Redaction and truncation
Before any payload is written to disk, AgentDbg applies redaction and truncation:
- Redaction: Field values whose key matches a configured pattern (default:
api_key, token, authorization, cookie, secret, password) are replaced with the string __REDACTED__. Redaction applies to RUN_START.argv option values and to all event payloads and meta objects.
- Truncation: Fields that exceed the configured
max_field_bytes limit (default 20000 bytes) are replaced with __TRUNCATED__.
Redaction is on by default. You can adjust which keys are redacted or disable redaction entirely via environment variables or config YAML. See the configuration reference.

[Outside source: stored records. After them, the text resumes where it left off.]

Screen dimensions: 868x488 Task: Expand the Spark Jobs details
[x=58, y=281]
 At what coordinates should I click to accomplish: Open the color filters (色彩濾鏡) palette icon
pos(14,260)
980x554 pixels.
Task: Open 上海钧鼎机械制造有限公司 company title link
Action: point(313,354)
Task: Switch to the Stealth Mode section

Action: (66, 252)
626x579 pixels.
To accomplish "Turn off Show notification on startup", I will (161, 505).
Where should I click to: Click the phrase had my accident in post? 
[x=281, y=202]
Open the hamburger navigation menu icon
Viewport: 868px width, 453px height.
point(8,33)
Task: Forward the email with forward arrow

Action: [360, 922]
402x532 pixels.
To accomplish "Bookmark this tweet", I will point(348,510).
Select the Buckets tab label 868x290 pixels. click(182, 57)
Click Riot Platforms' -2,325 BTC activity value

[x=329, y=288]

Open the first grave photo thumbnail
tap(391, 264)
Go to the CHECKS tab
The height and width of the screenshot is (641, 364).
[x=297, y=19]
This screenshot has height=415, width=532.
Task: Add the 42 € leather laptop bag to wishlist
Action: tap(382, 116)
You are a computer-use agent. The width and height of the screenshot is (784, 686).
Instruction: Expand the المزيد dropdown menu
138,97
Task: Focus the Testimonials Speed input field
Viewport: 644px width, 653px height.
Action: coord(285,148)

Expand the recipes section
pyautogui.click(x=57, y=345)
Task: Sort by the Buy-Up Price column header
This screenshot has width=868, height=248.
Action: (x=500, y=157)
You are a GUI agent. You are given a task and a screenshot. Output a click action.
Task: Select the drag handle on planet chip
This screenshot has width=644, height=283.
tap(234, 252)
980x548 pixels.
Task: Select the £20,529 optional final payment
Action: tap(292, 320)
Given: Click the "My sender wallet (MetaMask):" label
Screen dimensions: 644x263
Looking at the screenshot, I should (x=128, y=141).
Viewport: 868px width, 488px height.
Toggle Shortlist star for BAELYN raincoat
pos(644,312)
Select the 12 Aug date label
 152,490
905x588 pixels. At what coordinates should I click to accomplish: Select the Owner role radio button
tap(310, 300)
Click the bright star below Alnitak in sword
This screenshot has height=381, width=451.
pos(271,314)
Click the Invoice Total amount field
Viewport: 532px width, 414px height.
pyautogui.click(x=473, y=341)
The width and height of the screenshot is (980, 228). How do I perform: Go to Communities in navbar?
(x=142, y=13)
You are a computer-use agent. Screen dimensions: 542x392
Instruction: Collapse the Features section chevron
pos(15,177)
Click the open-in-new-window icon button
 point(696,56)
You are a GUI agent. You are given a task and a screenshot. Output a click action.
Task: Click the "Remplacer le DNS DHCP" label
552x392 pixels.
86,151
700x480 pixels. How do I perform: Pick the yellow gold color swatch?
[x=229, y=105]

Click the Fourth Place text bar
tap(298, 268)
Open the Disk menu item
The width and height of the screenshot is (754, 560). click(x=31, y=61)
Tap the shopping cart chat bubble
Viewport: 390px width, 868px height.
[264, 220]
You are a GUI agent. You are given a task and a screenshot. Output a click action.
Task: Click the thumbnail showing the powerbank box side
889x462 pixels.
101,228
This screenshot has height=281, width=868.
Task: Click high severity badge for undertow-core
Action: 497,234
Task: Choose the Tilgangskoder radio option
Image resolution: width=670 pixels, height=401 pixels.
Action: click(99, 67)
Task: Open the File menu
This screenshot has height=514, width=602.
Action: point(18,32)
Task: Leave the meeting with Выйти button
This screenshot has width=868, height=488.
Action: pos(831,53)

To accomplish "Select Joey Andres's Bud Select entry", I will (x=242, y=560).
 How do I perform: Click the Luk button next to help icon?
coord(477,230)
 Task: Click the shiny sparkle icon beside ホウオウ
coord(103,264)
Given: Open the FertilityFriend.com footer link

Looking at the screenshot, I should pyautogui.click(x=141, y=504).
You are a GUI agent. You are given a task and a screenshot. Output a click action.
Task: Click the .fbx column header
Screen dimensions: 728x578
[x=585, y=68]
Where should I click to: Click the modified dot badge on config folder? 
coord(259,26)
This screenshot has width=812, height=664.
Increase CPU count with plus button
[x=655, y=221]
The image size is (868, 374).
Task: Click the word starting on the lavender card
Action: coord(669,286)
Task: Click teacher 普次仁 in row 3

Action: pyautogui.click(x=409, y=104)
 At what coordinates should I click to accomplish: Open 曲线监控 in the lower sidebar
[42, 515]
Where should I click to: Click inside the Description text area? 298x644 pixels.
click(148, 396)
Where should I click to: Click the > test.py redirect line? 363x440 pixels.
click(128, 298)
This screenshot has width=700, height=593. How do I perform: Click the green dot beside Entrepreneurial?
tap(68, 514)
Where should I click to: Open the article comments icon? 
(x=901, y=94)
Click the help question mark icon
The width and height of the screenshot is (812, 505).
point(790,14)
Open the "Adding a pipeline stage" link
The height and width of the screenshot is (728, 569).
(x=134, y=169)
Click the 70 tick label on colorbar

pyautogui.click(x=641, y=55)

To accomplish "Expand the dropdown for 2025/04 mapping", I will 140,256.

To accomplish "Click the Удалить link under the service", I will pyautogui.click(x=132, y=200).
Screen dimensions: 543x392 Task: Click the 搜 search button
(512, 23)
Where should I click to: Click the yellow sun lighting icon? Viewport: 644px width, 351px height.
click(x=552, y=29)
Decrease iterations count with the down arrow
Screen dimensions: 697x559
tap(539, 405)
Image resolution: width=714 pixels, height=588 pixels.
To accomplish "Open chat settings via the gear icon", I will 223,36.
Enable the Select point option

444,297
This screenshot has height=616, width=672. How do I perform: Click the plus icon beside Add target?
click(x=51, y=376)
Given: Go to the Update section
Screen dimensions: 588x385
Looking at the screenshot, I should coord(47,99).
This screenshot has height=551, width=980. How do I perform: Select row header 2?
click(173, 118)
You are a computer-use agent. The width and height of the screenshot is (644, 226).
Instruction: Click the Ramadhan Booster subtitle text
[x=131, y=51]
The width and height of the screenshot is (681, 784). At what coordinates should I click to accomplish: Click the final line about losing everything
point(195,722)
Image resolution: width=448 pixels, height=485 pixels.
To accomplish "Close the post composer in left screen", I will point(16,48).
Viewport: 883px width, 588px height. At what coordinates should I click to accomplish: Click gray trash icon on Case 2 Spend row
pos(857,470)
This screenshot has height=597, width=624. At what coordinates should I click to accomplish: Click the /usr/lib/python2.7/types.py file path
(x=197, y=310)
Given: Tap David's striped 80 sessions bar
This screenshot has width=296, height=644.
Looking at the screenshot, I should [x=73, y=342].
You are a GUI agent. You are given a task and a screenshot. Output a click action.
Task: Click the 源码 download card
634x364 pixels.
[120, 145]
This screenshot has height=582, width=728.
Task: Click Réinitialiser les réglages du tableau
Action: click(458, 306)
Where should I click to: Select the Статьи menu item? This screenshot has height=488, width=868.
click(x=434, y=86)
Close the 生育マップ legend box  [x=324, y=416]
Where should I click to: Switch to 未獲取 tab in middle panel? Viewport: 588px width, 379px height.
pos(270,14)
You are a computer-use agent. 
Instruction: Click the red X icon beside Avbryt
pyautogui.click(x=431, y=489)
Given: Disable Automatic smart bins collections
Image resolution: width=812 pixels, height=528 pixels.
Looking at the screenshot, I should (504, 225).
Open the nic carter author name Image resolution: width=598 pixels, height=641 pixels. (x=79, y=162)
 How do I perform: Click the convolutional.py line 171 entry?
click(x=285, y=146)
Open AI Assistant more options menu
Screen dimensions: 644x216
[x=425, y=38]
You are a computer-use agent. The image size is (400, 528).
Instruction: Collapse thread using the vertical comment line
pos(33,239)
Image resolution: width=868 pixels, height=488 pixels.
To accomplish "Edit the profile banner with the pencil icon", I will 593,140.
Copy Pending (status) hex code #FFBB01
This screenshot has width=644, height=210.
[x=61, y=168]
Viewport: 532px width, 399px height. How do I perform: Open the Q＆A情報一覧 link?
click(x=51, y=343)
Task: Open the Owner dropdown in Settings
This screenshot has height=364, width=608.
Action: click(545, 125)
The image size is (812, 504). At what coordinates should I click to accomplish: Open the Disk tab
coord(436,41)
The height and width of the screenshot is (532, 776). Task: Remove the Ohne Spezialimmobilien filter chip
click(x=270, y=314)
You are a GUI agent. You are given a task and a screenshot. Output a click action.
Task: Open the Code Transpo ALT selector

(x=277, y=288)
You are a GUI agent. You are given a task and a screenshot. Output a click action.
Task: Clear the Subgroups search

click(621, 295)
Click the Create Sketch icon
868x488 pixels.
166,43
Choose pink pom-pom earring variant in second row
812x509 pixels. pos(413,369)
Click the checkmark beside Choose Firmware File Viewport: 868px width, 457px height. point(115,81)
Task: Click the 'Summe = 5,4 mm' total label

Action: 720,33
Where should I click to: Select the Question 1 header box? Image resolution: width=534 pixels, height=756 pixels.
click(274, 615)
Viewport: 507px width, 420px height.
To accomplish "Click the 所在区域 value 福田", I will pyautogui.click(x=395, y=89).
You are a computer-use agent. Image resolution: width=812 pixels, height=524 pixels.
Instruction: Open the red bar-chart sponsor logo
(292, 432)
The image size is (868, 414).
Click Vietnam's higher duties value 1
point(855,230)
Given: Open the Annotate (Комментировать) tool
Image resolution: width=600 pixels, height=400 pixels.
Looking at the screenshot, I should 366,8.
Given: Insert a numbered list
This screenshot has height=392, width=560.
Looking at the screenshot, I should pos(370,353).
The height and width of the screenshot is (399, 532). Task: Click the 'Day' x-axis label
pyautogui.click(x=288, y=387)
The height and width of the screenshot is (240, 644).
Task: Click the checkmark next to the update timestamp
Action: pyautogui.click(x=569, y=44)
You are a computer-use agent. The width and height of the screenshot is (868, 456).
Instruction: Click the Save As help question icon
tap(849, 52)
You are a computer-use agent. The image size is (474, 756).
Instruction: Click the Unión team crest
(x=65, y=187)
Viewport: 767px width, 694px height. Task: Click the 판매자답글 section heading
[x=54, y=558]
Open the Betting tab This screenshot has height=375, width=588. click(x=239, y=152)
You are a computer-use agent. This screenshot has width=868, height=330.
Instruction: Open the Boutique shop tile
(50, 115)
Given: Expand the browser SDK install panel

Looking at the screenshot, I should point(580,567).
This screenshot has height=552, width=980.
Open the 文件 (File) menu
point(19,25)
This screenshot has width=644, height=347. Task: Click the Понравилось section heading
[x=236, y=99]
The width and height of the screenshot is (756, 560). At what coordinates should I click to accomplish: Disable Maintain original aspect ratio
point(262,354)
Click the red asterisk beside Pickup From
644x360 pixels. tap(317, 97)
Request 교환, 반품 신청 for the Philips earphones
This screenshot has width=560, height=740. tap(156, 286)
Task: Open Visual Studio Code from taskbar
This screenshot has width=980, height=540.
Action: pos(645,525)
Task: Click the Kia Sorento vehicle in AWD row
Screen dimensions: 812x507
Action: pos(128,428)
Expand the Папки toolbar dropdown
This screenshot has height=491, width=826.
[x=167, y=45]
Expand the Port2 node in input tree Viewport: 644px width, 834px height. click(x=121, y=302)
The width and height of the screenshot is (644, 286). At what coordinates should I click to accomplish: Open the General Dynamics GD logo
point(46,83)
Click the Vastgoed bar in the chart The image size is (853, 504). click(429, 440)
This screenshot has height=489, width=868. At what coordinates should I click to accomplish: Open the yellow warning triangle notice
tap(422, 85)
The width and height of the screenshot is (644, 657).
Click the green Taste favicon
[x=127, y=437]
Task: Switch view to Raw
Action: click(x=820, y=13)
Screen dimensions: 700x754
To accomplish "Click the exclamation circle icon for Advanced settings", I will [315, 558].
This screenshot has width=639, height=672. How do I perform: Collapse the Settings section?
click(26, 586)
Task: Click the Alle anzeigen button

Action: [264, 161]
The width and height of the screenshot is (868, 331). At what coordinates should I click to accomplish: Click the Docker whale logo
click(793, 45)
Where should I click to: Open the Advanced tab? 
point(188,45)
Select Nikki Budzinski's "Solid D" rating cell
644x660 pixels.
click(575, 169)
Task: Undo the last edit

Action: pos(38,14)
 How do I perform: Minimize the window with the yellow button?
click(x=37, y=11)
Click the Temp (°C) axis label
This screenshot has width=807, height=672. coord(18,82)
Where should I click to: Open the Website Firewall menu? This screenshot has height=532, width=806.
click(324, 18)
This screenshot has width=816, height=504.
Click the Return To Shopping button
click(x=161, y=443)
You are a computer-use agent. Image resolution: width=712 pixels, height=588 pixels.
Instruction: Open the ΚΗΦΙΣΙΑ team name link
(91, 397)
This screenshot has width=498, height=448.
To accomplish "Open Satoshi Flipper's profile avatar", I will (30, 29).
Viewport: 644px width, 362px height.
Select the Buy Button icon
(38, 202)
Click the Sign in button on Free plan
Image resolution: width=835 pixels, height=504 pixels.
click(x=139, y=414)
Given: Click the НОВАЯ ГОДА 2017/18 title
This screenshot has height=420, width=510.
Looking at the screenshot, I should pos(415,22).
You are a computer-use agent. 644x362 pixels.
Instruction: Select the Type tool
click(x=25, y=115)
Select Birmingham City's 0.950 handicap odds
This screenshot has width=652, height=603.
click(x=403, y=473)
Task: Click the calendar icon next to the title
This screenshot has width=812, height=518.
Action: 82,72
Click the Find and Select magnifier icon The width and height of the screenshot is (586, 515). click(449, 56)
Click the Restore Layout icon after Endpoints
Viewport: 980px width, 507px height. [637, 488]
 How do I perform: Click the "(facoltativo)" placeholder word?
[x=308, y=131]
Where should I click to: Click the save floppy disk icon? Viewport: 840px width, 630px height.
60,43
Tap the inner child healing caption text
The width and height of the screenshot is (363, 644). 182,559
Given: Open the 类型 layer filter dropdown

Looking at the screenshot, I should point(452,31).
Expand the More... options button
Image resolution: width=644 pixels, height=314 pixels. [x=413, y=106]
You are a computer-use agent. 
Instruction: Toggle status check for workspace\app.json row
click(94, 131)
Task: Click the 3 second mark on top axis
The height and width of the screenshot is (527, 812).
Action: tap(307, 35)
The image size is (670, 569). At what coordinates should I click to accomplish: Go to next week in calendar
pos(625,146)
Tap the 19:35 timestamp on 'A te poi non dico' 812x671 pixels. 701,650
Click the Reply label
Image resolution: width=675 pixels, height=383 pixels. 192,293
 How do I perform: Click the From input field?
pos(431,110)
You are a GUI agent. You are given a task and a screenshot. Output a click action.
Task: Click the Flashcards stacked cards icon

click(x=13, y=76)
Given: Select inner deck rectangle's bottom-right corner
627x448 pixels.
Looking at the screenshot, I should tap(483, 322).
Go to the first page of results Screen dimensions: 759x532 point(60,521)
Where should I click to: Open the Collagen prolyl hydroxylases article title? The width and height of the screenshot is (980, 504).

When you run agentdbg export, the output file wraps the same data in a single JSON object:
{
"spec_version": "0.1",
"run": { "...same fields as run.json..." },
"events": [ "...array of event objects from events.jsonl..." ]
}
This makes it easy to load a run into any JSON-capable tool, share it with a teammate, or write scripts that process specific event types.